For this project, titled, “Optimizing Rural Community Health Through Interdisciplinary Dementia Detection and Care (ORCHID),” Wiese and collaborators will focus on a cluster of farming communities comprised of Belle Glade, Pahokee, Canal Point and South Bay, together known as the Glades.

Nursing students, who live near or in the Glades, will partner with faith health educators at various churches in the community to offer brain health education and free health assessments related to Alzheimer’s risk, such as high blood pressure and diabetes. They will then follow residents identified with disease risk to connect with FAU College of Nursing adult

gerontological nurse practitioners for more in-depth cognitive assessments, which are shared with primary care providers.

Providers in the intervention group will receive dementia detection, diagnosis, management guidelines for disclosing dementia diagnoses, and strategies to address barriers to dementia diagnosis and care.
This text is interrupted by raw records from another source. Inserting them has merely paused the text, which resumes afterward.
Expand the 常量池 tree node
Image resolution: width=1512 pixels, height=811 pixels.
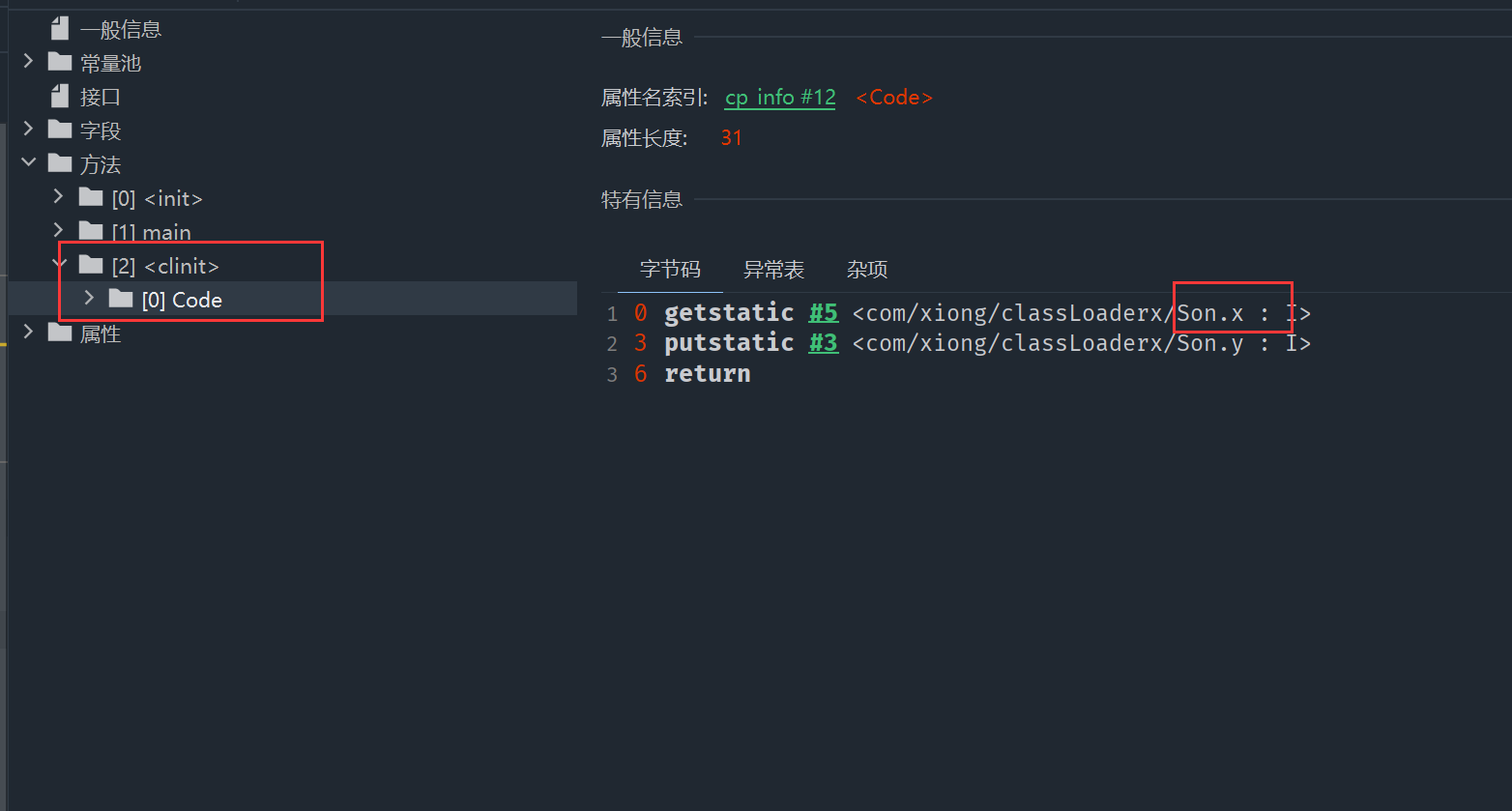tap(28, 62)
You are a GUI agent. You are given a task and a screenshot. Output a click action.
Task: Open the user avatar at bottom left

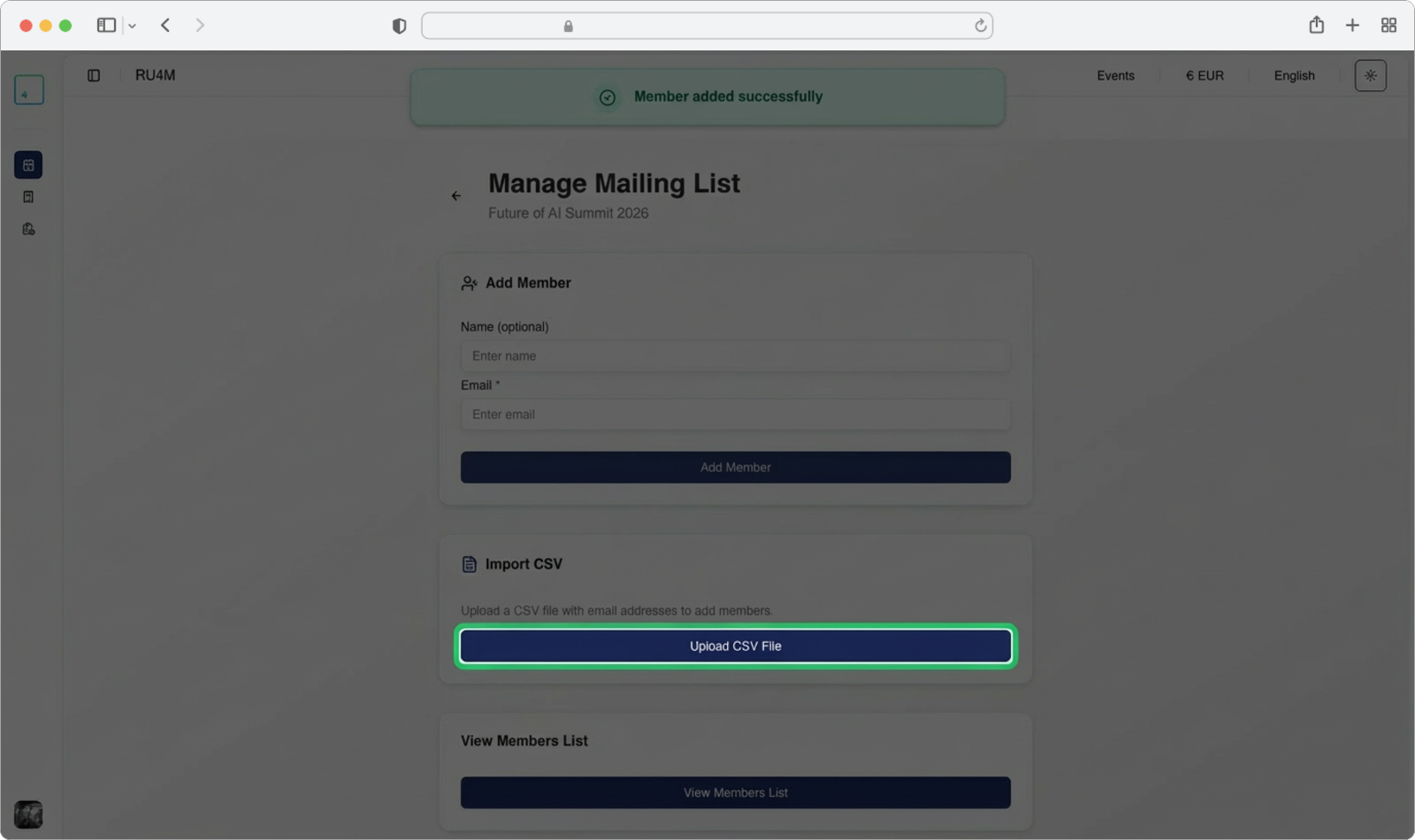click(x=28, y=813)
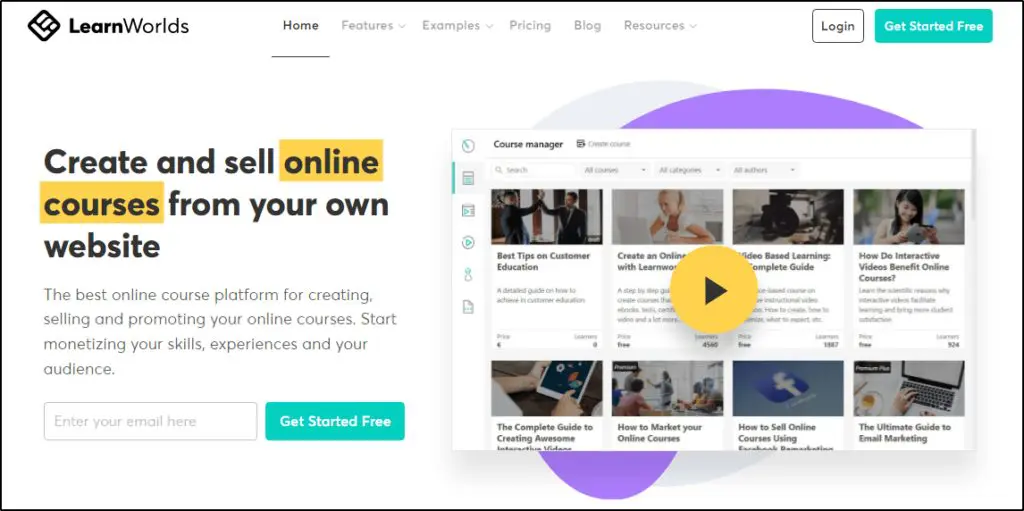Select the courses list icon in sidebar
1024x511 pixels.
pyautogui.click(x=468, y=178)
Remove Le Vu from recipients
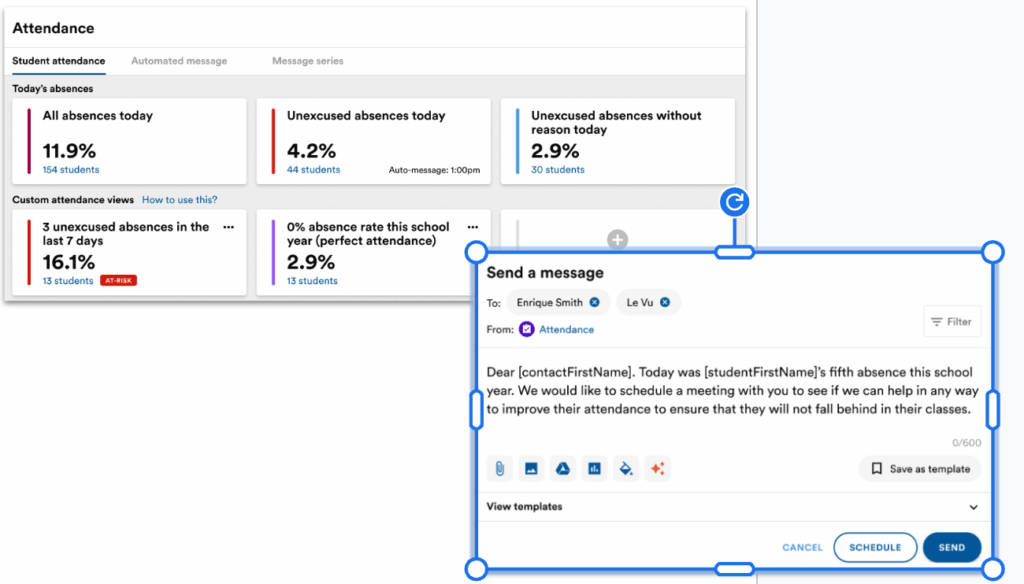Viewport: 1024px width, 584px height. (x=665, y=302)

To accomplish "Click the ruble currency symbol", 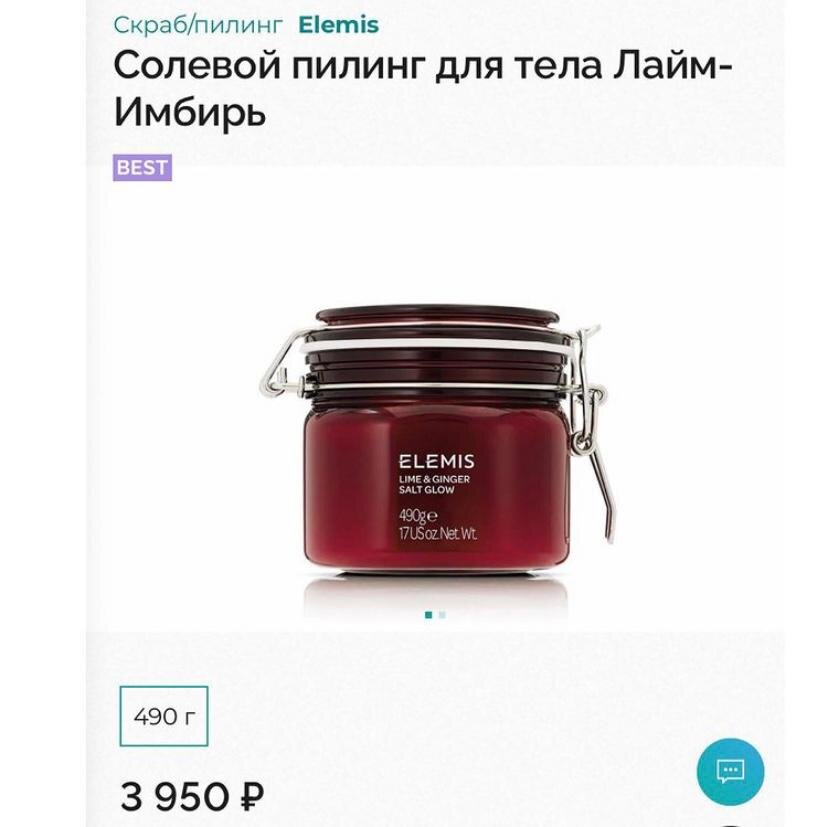I will pyautogui.click(x=251, y=796).
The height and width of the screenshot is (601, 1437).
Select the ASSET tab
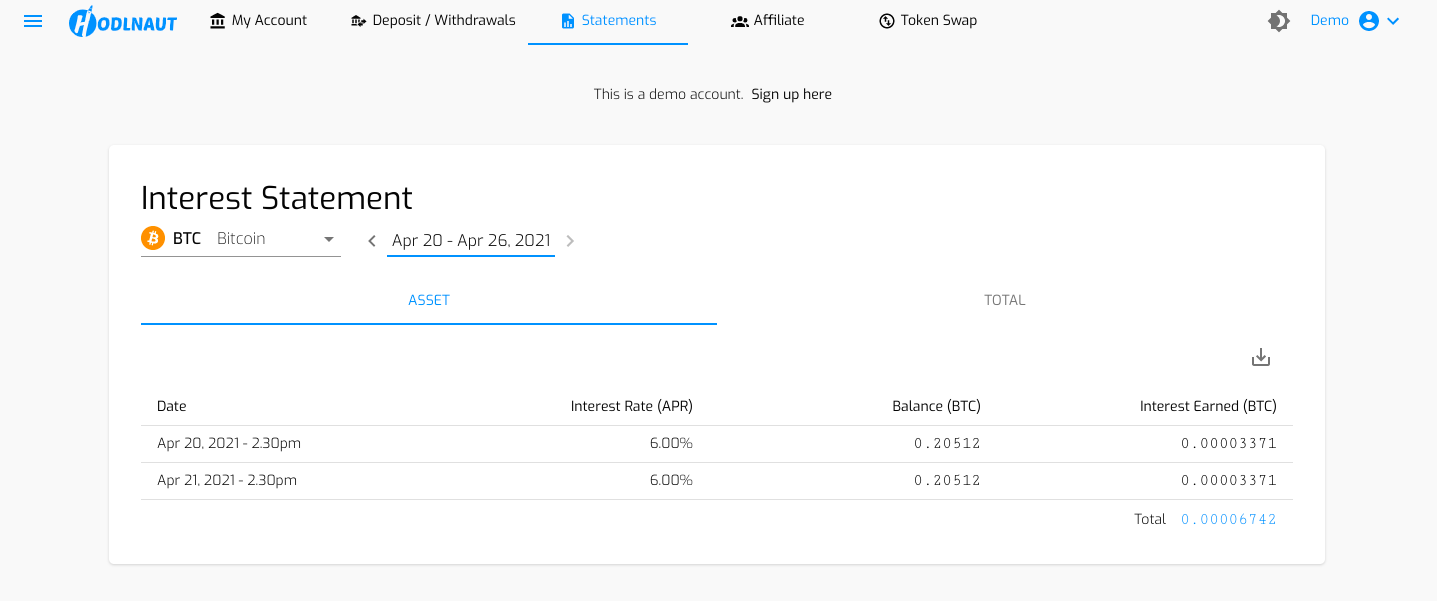coord(429,300)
Nursing students will support residents and their caregivers in connecting with available community resources, coordinated by Healthier Glades and Lake Okeechobee Rural
Health Network.

Wiese and colleagues want to test if this community-based participatory research will increase rates of dementia understanding, diagnosis and management, thus creating — a model for decreasing dementia disparities in
rural settings.

We’ve recognized that there are 12 potentially modifiable risk factors for Alzheimer’s disease and related dementias,” said Wiese, including managing diabetes and high blood pressure, quitting smoking or getting enough sleep. “There is so much we can do to prevent or delay cognitive decline.” When it comes to dementia prevention, Wiese added, “early detection is the key. The earlier you intervene, the more successful those interventions are.”      


Photography by ILVIAJANSEN / iStock.com

Two FAU researchers were recently awarded a 2022 I-Health pilot grant for $25,000 to discover if adding an online exercise regime for older adults at risk of developing dementia in rural underserved communities can enhance brain health.

The co-principal investigators include Lisa Wiese, Ph.D., and JuYoung Park, Ph.D., a professor in the College of Social Work and Criminal Justice.

Through the project, titled “Testing a digital learning and online chair yoga intervention among rural underserved older adults at risk for cognitive decline,” students of Glades Central Community High School in Belle Glade, will partner with older adults to provide technology training. Through the grant, refurbished laptops are being supplied to the participants. One group of residents will participate in brain games, while another group will participate in virtual chair yoga sessions twice a week. The researchers will compare the two groups for change in activity levels and feelings of loneliness and isolation.

Researchers will follow-up at three and six months. “We’re excited about what we might find,” Wiese said.